What Is Event-Driven Architecture?
Mental Model
A synchronous API call is like a phone call — both parties must be available at the same time. A message queue is like email — the sender sends it and moves on; the receiver processes it when ready. Event-driven architecture is choosing email at the system design level.
In a traditional REST-based architecture, service A directly calls service B. If B is slow, A is slow. If B is down, A fails. As your system grows, this tight coupling becomes your bottleneck.
Event-driven architecture solves this by introducing a message broker between services:
# Synchronous (tight coupling):
OrderService → [HTTP] → PaymentService → [HTTP] → InventoryService
↑ A must wait for B to respond before proceeding
# Event-Driven (loose coupling):
OrderService → [Event: order.placed] → Message Broker
PaymentService ← reads from broker when ready
InventoryService ← reads from broker independently
NotificationService ← reads from broker independently
The result: services are independent, scalable, and resilient to each other's failures.

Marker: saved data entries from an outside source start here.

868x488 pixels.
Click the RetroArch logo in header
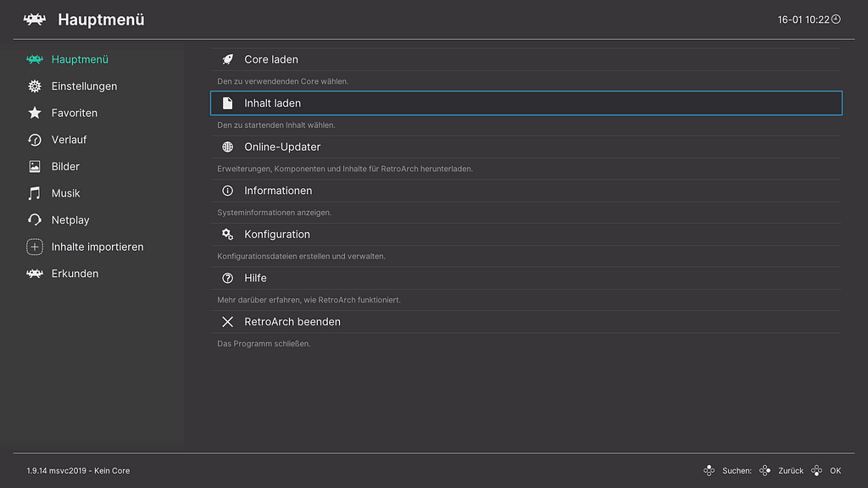pos(35,19)
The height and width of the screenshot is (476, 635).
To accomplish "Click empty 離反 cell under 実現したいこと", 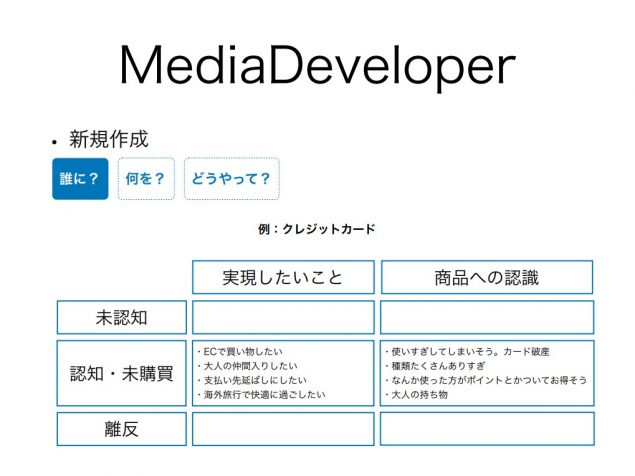I will click(283, 429).
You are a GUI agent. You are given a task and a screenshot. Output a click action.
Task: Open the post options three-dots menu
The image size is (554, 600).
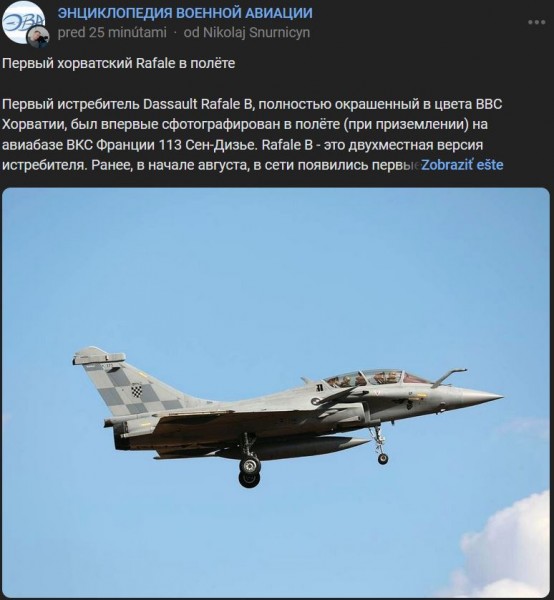(536, 22)
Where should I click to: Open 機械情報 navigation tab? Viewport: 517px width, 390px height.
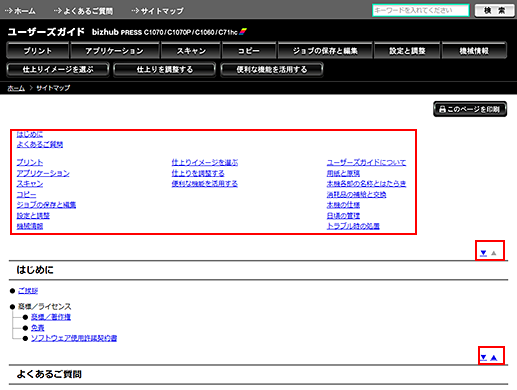tap(474, 51)
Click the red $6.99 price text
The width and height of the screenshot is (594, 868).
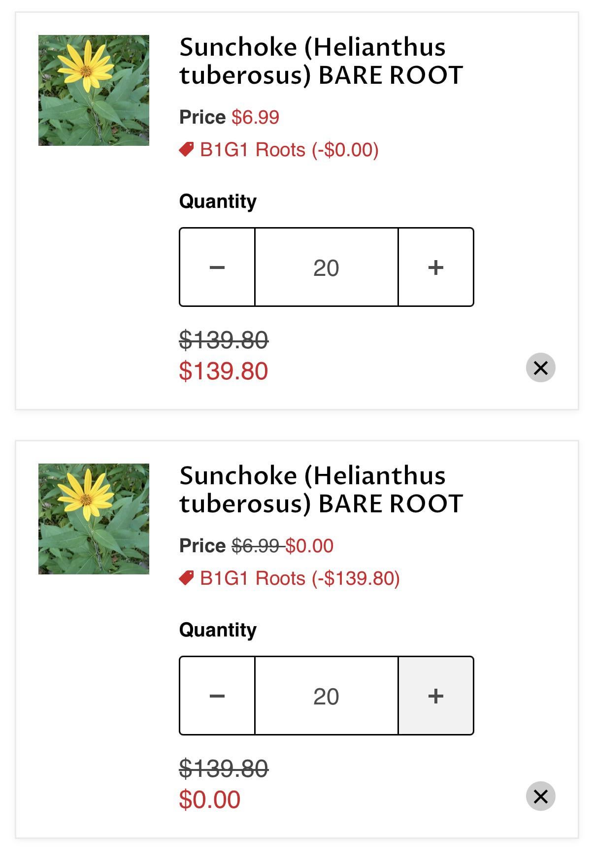tap(255, 117)
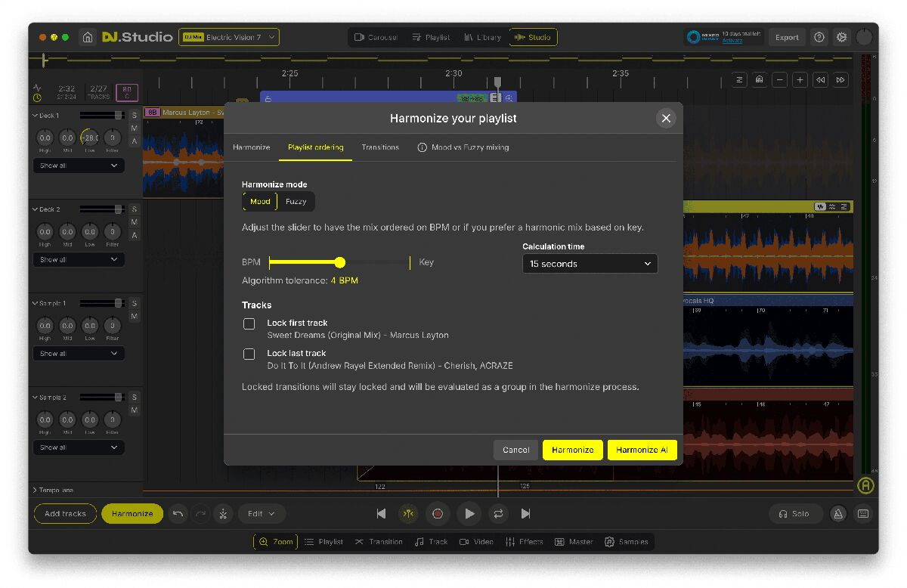Click the home icon in top bar

(x=88, y=37)
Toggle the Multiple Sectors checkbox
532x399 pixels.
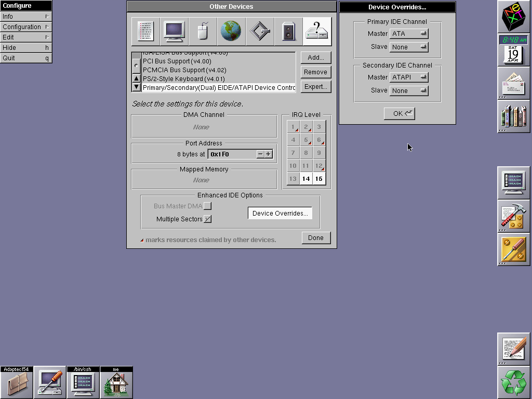click(208, 219)
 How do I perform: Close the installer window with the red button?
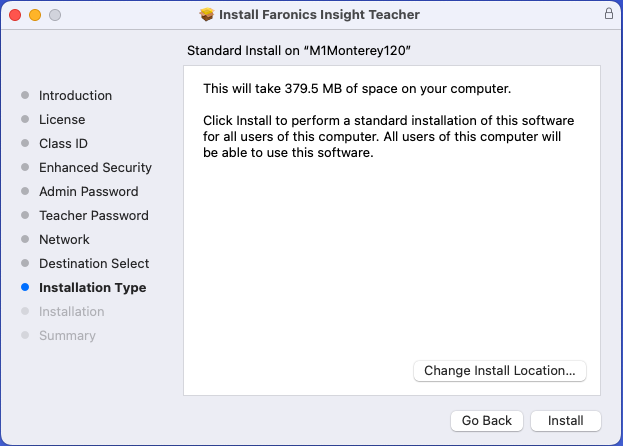15,15
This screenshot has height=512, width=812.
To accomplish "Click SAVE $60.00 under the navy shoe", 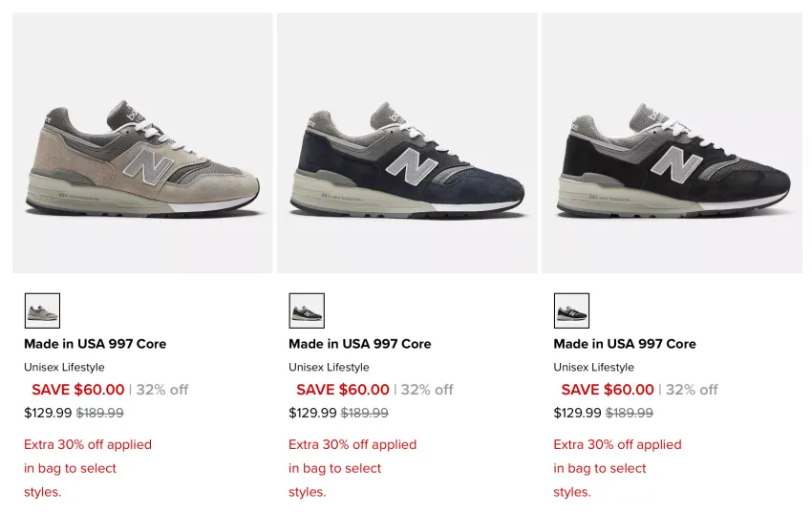I will tap(343, 390).
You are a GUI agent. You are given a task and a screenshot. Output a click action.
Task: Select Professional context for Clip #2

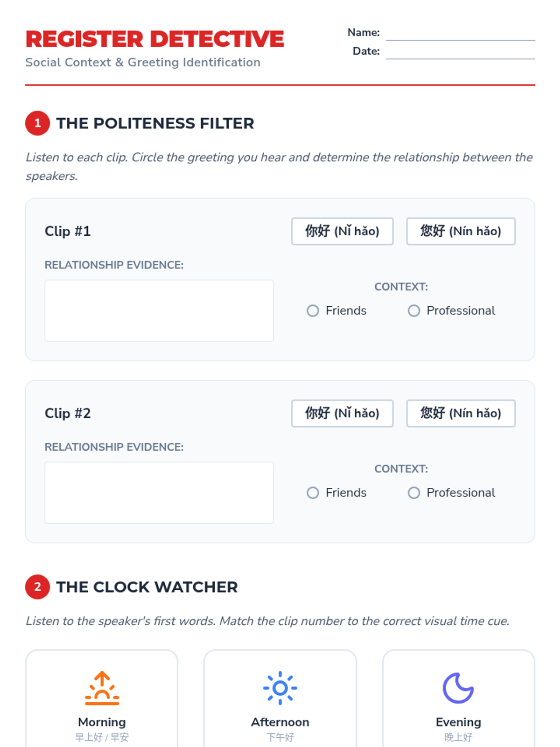(414, 493)
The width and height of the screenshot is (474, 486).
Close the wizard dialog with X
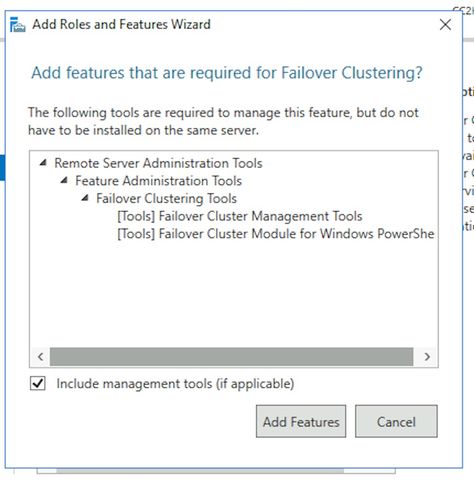445,24
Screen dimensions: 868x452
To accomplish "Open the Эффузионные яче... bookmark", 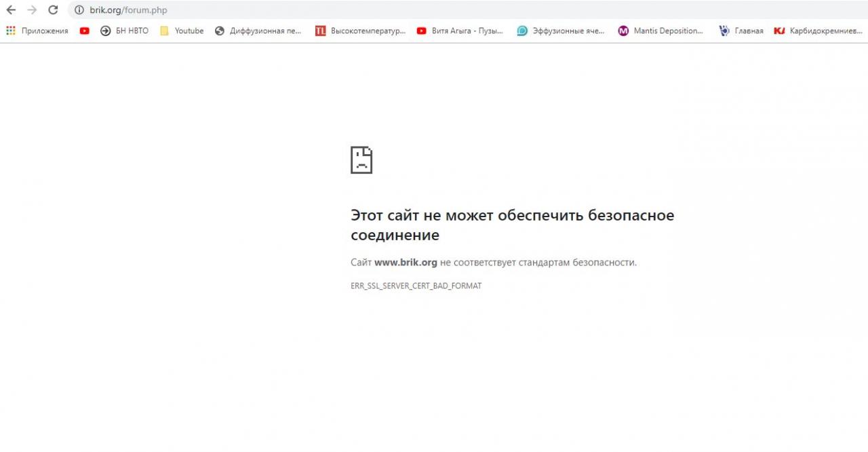I will pyautogui.click(x=560, y=31).
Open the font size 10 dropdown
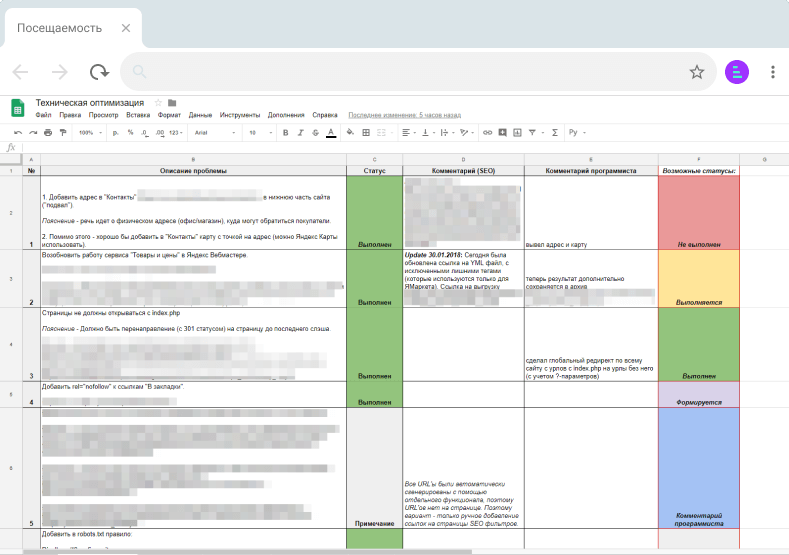 coord(260,133)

When to Use Messaging (and When Not To)
Messaging is not always the right answer. The decision comes down to your consistency and coupling requirements:
| Scenario | Use REST/gRPC | Use Messaging |
|---|---|---|
| Need an immediate response | ✅ | ❌ |
| Read API (GET requests) | ✅ | ❌ |
| One service talks to one service | ✅ | Consider it |
| Fan-out (one event → many consumers) | ❌ | ✅ |
| Async work (email, notifications) | ❌ | ✅ |
| Handling traffic spikes (buffering) | ❌ | ✅ |
| Audit log / event sourcing | ❌ | ✅ |
| Service B doesn't need to be "real-time" | ❌ | ✅ |
The wrong choice: Using Kafka for a user-facing API that needs to return a result in the same HTTP response. Messaging is for fire-and-forget or asynchronous fan-out, not request-response.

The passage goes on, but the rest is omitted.